_DATASET EXCERPTS:_
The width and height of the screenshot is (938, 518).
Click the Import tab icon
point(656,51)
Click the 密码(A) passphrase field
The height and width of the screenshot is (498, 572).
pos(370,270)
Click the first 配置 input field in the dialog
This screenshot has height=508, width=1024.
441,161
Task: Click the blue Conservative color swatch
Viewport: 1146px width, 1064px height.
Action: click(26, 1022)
==
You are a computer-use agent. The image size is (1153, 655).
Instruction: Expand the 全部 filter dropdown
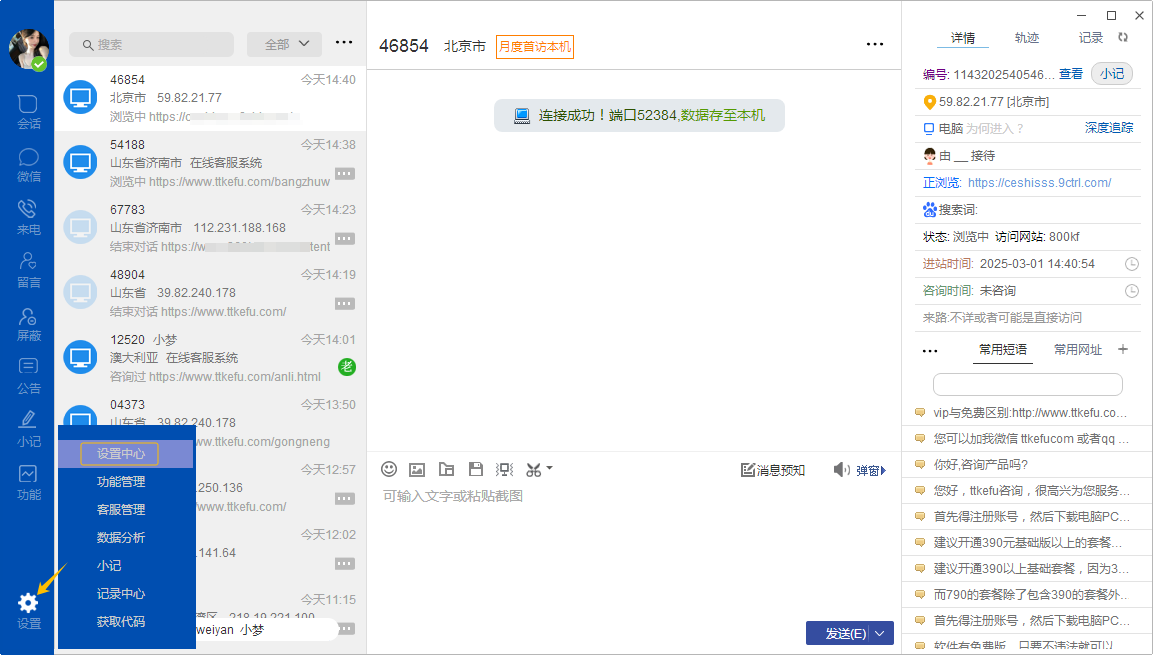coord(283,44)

_EXERCISE INSTRUCTIONS:_
The required output is every line above from the one with "The width and" down to the one with "Click the first 配置 input field in the dialog", restated word for word, ends included.

_RESPONSE AREA:_
The width and height of the screenshot is (938, 518).
Click the Import tab icon
point(656,51)
Click the 密码(A) passphrase field
The height and width of the screenshot is (498, 572).
pos(370,270)
Click the first 配置 input field in the dialog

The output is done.